[Funny those multi-mailinglist threads - I never know in which mailbox they'll congregate!] On 15-mei-2007, at 0:47, Owen DeLong wrote:
If the qualifications for ULA-C were the same, or, if ULA-C was only available to orgs. that had PI, I think that would be acceptable.
I can't really understand the reasoning behind that. What are you trying to achieve, why do you want to restrict handing out ULA-C to only a specific (small) subset of folks out there?
I don't want to give ULA-C to people who have an incentive to abuse it as PI.
Don't forget that address space is only useful if it's (almost) universally accepted. This is almost certainly not going to be the case for any type of ULA. Apart from that, I would argue that if you want to make sure that ULAs can't be used as PI, it's beneficial to make sure that there are as many of those block out there as possible, so that the prospect of carrying even a subset of those becomes inpractical. And in my opinion, there is no reason to involve the RIRs in giving out ULA-c space, as there are no requirements that must be checked. Just make sure the price is high enough that people aren't going to use up excessively large amounts and any domain registry/registrar should be able to give those out.
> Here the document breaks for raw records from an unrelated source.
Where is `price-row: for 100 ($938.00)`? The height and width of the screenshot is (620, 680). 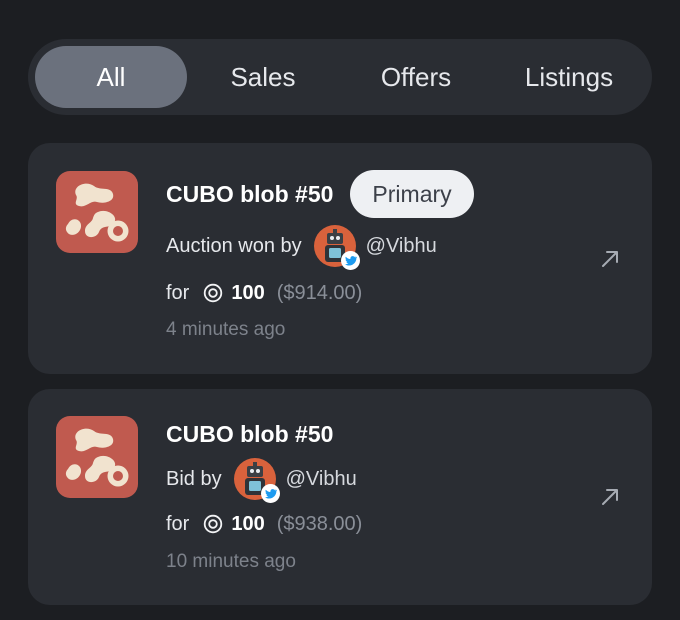
price-row: for 100 ($938.00) is located at coordinates (264, 524).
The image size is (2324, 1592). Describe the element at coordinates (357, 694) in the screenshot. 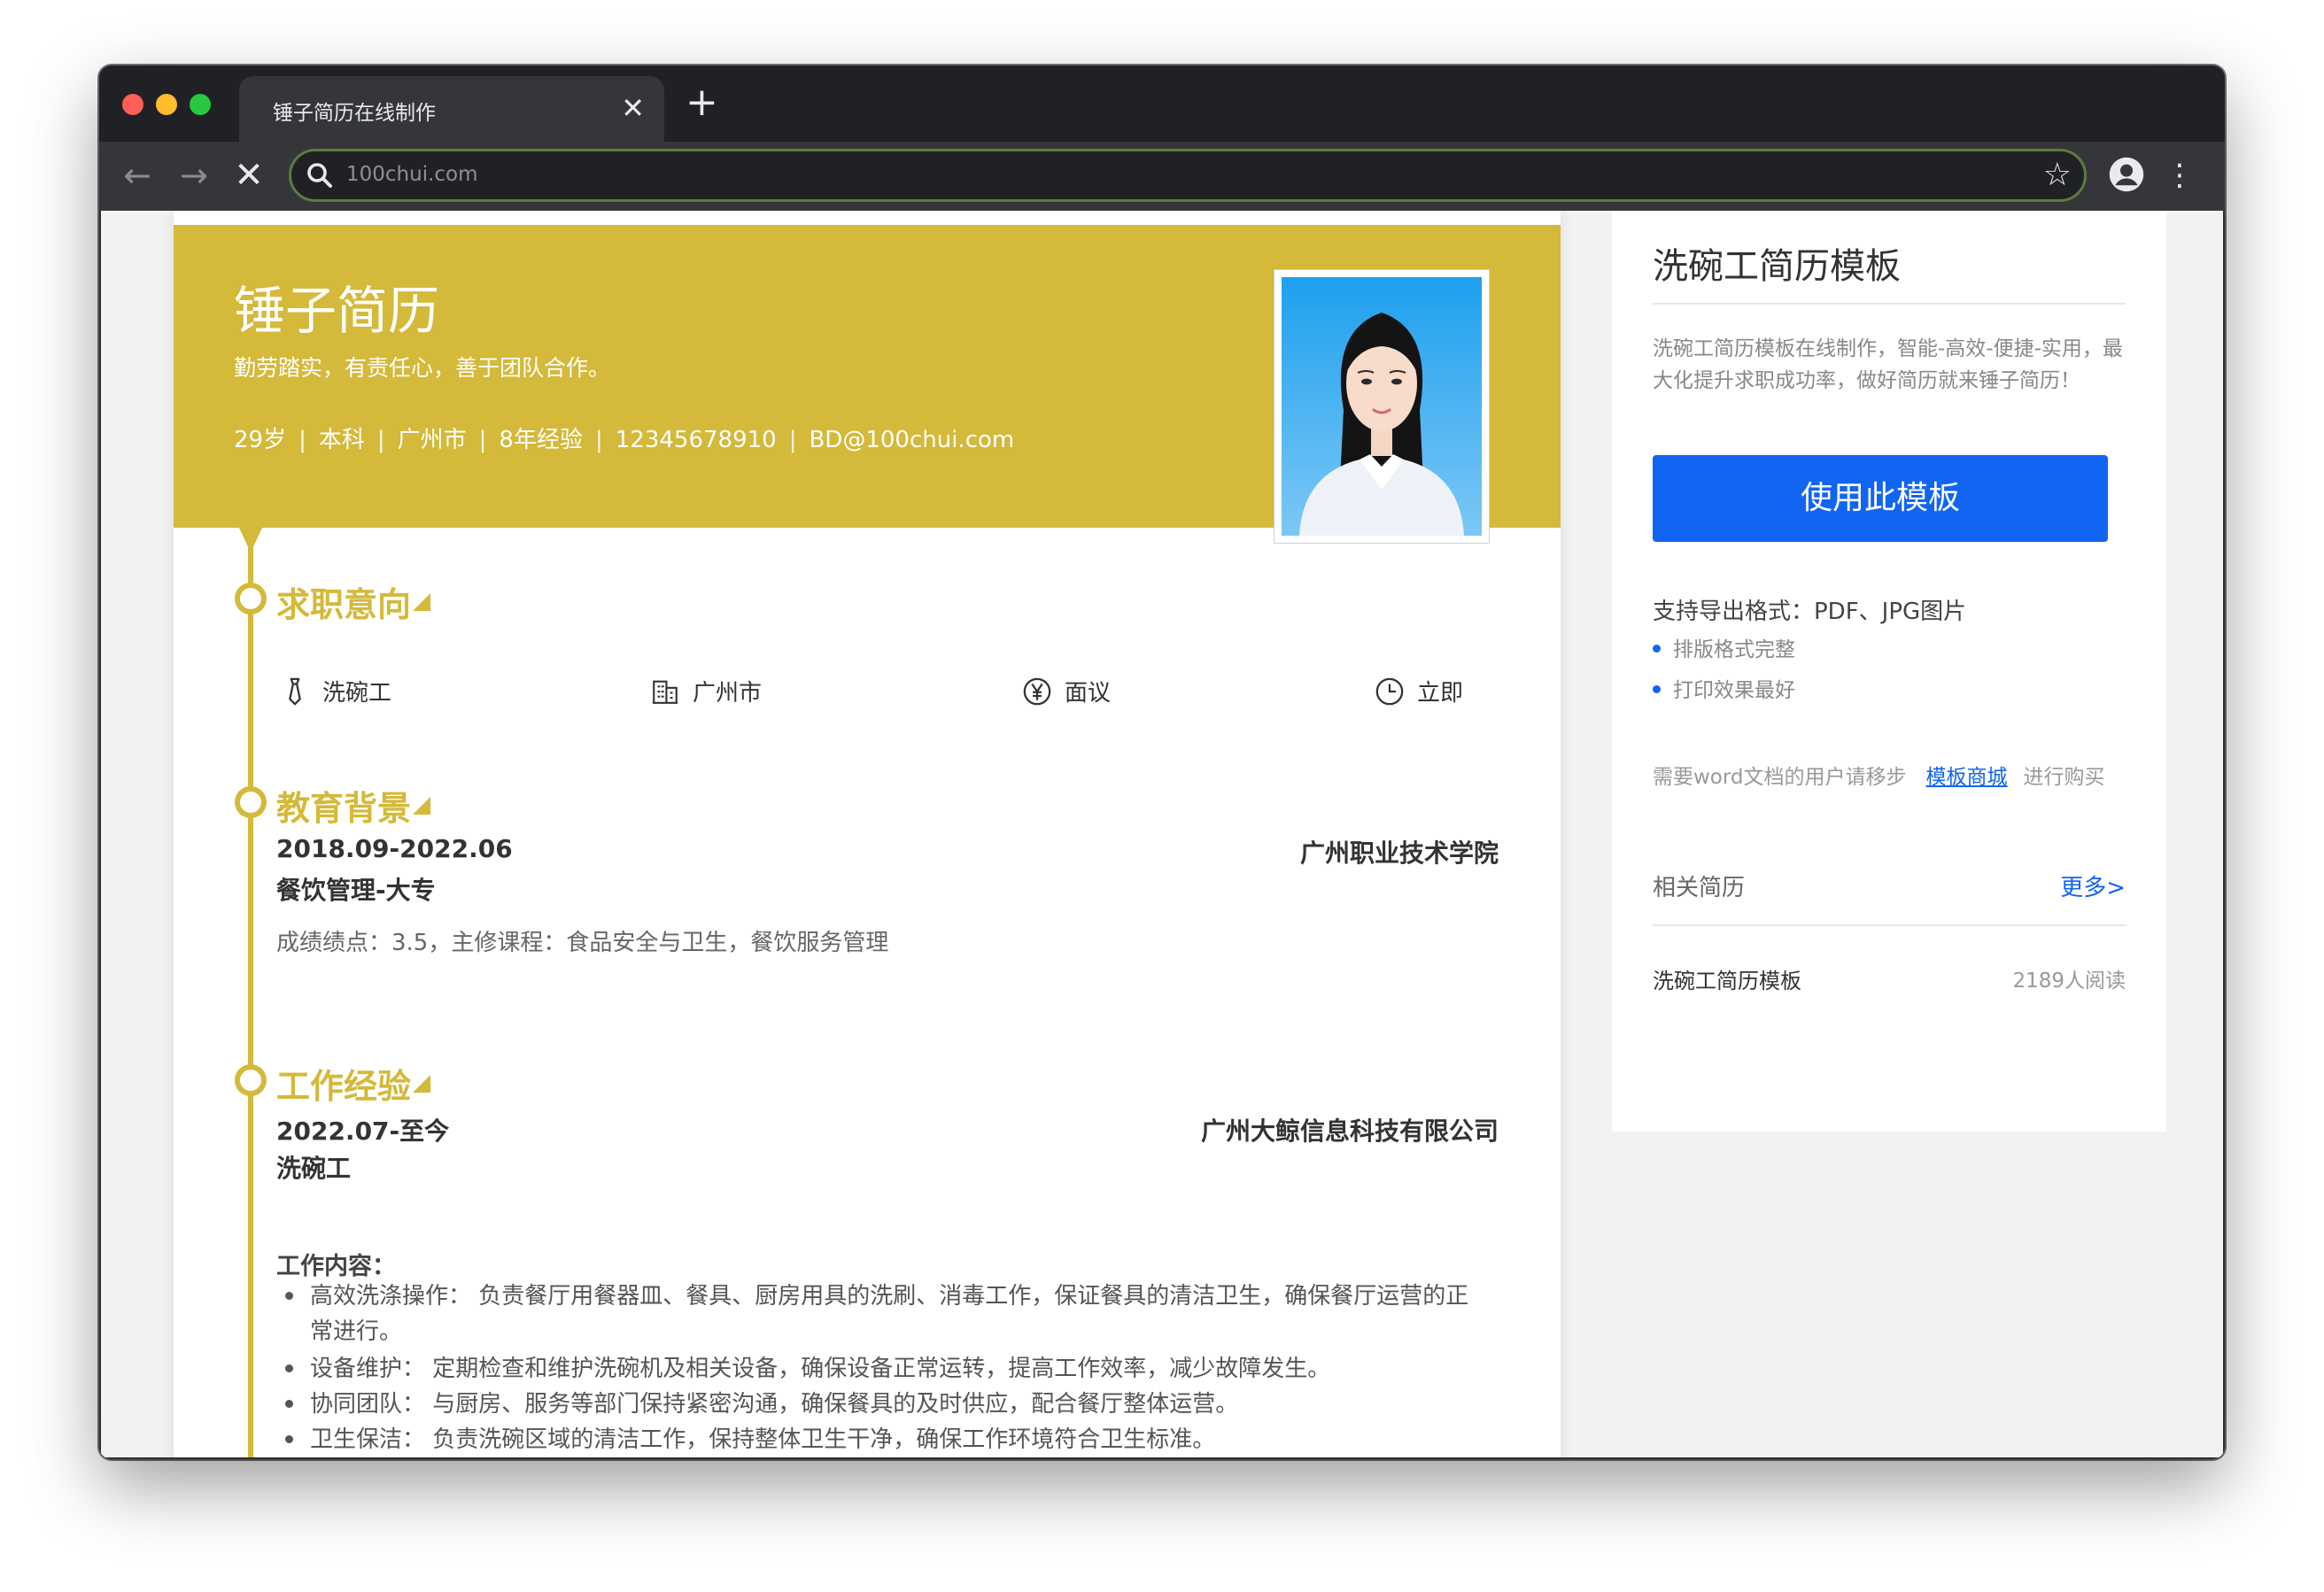

I see `intent-position-text: 洗碗工` at that location.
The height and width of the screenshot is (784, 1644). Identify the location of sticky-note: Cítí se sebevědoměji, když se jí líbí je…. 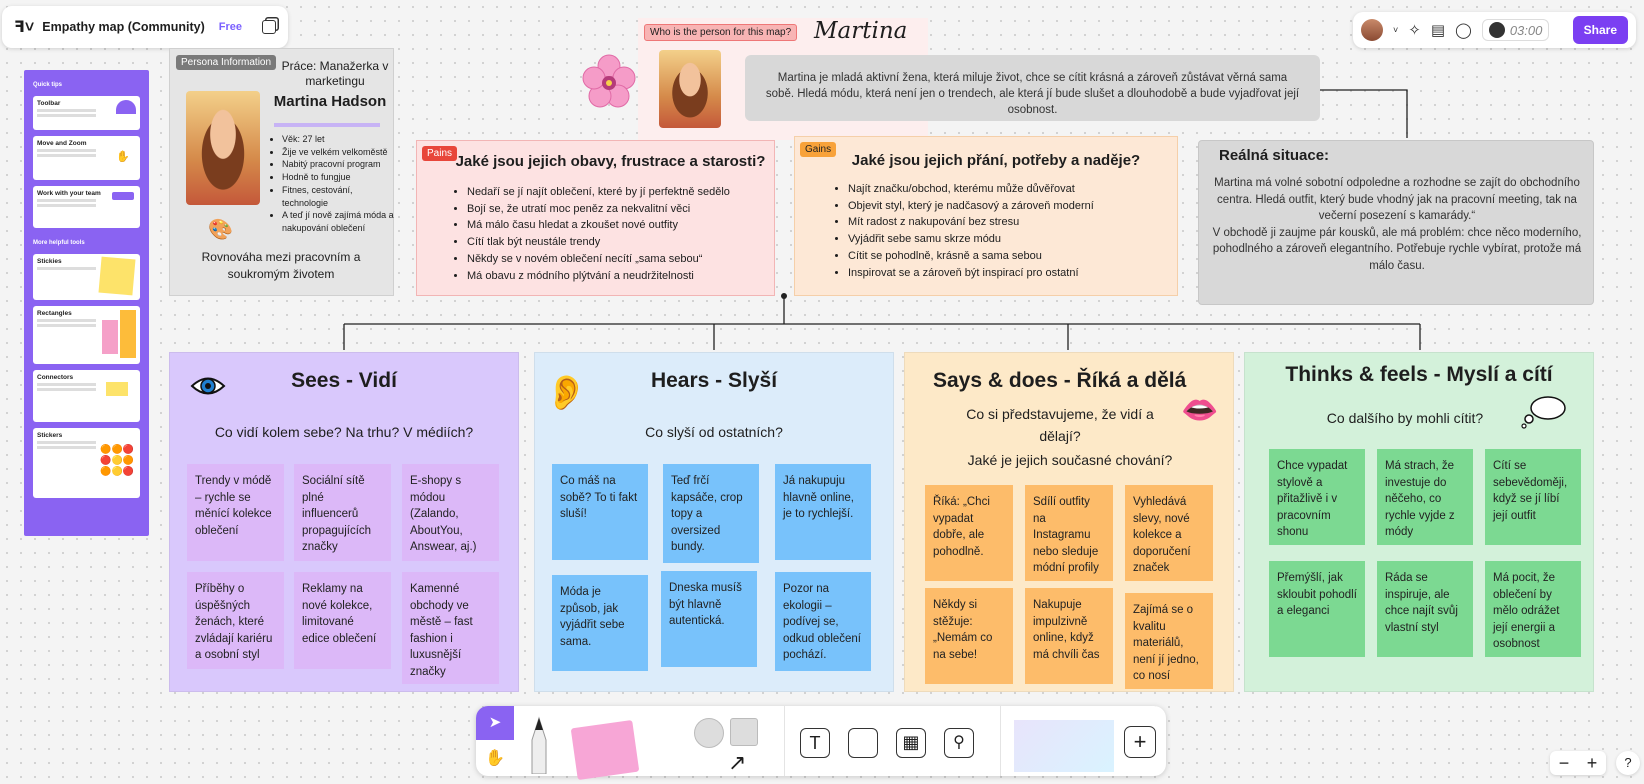
(1533, 497).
Something like 5 euros per year should make sure people won't register millions of them without creating a barrier for those who need ULA space and prefer the centrally assigned kind.
ULA-C becomes PI the moment folks will accept it in their routing table (and if that is a serious risk, ULA-L could as easily become PI the same way). But why should routing folks do that?
Hopefully routing folks won't, but, in my experience, $$$ can lead routing folks to ignore what should or shouldn't be done from an internet context and, instead, focus on what makes money.
If you can get 5% of the internet population to boycott routable ULAs that makes them unusable as such so this won't be a problem.